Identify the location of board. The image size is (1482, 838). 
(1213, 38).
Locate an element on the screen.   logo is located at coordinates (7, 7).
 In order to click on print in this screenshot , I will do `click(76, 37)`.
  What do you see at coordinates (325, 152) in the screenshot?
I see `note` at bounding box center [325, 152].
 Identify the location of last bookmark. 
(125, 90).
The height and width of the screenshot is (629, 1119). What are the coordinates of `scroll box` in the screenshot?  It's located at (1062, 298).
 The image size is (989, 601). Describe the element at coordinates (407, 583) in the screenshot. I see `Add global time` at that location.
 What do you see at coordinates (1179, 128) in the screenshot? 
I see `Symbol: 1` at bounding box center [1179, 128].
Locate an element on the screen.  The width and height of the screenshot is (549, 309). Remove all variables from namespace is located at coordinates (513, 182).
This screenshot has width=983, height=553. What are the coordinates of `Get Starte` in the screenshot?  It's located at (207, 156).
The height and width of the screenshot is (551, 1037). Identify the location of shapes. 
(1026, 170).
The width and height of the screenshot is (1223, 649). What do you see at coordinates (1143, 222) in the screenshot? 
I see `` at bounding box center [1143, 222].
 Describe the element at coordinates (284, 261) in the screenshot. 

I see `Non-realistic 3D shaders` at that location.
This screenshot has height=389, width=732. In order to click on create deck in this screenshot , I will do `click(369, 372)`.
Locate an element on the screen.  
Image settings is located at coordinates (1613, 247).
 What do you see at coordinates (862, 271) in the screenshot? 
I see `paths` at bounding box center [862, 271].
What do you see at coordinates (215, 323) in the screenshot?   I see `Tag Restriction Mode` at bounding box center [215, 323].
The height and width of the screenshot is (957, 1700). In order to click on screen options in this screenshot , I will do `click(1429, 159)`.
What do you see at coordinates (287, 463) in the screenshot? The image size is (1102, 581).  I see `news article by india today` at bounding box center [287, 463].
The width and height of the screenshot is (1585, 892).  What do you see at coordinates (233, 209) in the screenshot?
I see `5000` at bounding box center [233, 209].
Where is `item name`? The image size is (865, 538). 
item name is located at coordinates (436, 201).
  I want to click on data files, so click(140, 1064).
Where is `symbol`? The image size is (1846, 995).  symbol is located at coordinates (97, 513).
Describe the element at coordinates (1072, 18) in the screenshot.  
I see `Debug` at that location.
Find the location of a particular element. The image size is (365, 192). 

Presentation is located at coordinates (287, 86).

◆ **Aim**
Could you set out every row above as a numbered list, leaving out the blank lines?

◆ **Task solution**
1. Identify the location of board. The image size is (1482, 838). 
2. (1213, 38).
3. Locate an element on the screen.   logo is located at coordinates (7, 7).
4.  In order to click on print in this screenshot , I will do `click(76, 37)`.
5.   What do you see at coordinates (325, 152) in the screenshot?
6. I see `note` at bounding box center [325, 152].
7.  Identify the location of last bookmark. 
8. (125, 90).
9. The height and width of the screenshot is (629, 1119). What are the coordinates of `scroll box` in the screenshot?  It's located at (1062, 298).
10.  The image size is (989, 601). Describe the element at coordinates (407, 583) in the screenshot. I see `Add global time` at that location.
11.  What do you see at coordinates (1179, 128) in the screenshot? 
12. I see `Symbol: 1` at bounding box center [1179, 128].
13. Locate an element on the screen.  The width and height of the screenshot is (549, 309). Remove all variables from namespace is located at coordinates (513, 182).
14. This screenshot has width=983, height=553. What are the coordinates of `Get Starte` in the screenshot?  It's located at (207, 156).
15. The height and width of the screenshot is (551, 1037). Identify the location of shapes. 
16. (1026, 170).
17. The width and height of the screenshot is (1223, 649). What do you see at coordinates (1143, 222) in the screenshot? 
18. I see `` at bounding box center [1143, 222].
19.  Describe the element at coordinates (284, 261) in the screenshot. 
20. I see `Non-realistic 3D shaders` at that location.
21. This screenshot has height=389, width=732. In order to click on create deck in this screenshot , I will do `click(369, 372)`.
22. Locate an element on the screen.  
23. Image settings is located at coordinates (1613, 247).
24.  What do you see at coordinates (862, 271) in the screenshot? 
25. I see `paths` at bounding box center [862, 271].
26. What do you see at coordinates (215, 323) in the screenshot?   I see `Tag Restriction Mode` at bounding box center [215, 323].
27. The height and width of the screenshot is (957, 1700). In order to click on screen options in this screenshot , I will do `click(1429, 159)`.
28. What do you see at coordinates (287, 463) in the screenshot? The image size is (1102, 581).  I see `news article by india today` at bounding box center [287, 463].
29. The width and height of the screenshot is (1585, 892).  What do you see at coordinates (233, 209) in the screenshot?
30. I see `5000` at bounding box center [233, 209].
31. Where is `item name`? The image size is (865, 538). 
32. item name is located at coordinates (436, 201).
33.   I want to click on data files, so click(140, 1064).
34. Where is `symbol`? The image size is (1846, 995).  symbol is located at coordinates (97, 513).
35. Describe the element at coordinates (1072, 18) in the screenshot.  
36. I see `Debug` at that location.
37. Find the location of a particular element. The image size is (365, 192). 
38. Presentation is located at coordinates (287, 86).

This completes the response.